Each record should be retyped word for word.
Records shown Start Marker
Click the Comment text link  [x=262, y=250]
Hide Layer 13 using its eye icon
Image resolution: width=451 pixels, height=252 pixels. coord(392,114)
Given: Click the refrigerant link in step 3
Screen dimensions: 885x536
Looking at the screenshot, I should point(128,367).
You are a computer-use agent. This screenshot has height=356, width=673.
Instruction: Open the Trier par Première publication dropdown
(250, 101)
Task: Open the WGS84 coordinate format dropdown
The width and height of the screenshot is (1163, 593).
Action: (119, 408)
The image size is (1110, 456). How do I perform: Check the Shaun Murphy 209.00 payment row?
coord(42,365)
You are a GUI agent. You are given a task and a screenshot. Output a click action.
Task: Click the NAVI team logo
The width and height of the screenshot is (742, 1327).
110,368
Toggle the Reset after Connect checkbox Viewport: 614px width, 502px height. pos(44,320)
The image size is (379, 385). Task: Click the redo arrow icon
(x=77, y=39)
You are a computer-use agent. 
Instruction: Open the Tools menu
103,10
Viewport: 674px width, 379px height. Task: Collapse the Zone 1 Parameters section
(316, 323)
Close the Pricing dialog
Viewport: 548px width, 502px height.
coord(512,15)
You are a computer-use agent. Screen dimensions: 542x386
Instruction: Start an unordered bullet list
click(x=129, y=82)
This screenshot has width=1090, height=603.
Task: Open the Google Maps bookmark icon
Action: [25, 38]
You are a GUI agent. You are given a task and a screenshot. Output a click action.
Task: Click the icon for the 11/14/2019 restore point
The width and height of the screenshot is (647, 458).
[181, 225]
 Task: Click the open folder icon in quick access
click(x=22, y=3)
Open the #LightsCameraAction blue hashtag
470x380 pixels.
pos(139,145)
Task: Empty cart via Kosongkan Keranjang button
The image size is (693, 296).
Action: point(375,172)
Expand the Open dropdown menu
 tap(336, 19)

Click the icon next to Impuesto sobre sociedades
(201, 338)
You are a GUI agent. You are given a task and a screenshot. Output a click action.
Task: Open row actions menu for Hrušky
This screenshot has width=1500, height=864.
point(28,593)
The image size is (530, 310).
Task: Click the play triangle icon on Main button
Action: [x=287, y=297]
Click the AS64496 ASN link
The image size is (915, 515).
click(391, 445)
Records shown End Marker
:: Solution for this exercise ::
Click the Comment text link  [x=262, y=250]
Hide Layer 13 using its eye icon
Image resolution: width=451 pixels, height=252 pixels. coord(392,114)
Given: Click the refrigerant link in step 3
Screen dimensions: 885x536
Looking at the screenshot, I should point(128,367).
You are a computer-use agent. This screenshot has height=356, width=673.
Instruction: Open the Trier par Première publication dropdown
(250, 101)
Task: Open the WGS84 coordinate format dropdown
The width and height of the screenshot is (1163, 593).
Action: (119, 408)
The image size is (1110, 456). How do I perform: Check the Shaun Murphy 209.00 payment row?
coord(42,365)
You are a GUI agent. You are given a task and a screenshot. Output a click action.
Task: Click the NAVI team logo
The width and height of the screenshot is (742, 1327).
110,368
Toggle the Reset after Connect checkbox Viewport: 614px width, 502px height. pos(44,320)
The image size is (379, 385). Task: Click the redo arrow icon
(x=77, y=39)
You are a computer-use agent. 
Instruction: Open the Tools menu
103,10
Viewport: 674px width, 379px height. Task: Collapse the Zone 1 Parameters section
(316, 323)
Close the Pricing dialog
Viewport: 548px width, 502px height.
coord(512,15)
You are a computer-use agent. Screen dimensions: 542x386
Instruction: Start an unordered bullet list
click(x=129, y=82)
This screenshot has width=1090, height=603.
Task: Open the Google Maps bookmark icon
Action: [25, 38]
You are a GUI agent. You are given a task and a screenshot. Output a click action.
Task: Click the icon for the 11/14/2019 restore point
The width and height of the screenshot is (647, 458).
[181, 225]
 Task: Click the open folder icon in quick access
click(x=22, y=3)
Open the #LightsCameraAction blue hashtag
470x380 pixels.
pos(139,145)
Task: Empty cart via Kosongkan Keranjang button
The image size is (693, 296).
Action: point(375,172)
Expand the Open dropdown menu
 tap(336, 19)

Click the icon next to Impuesto sobre sociedades
(201, 338)
You are a GUI agent. You are given a task and a screenshot. Output a click action.
Task: Open row actions menu for Hrušky
This screenshot has width=1500, height=864.
point(28,593)
The image size is (530, 310).
Task: Click the play triangle icon on Main button
Action: [x=287, y=297]
Click the AS64496 ASN link
The image size is (915, 515).
click(391, 445)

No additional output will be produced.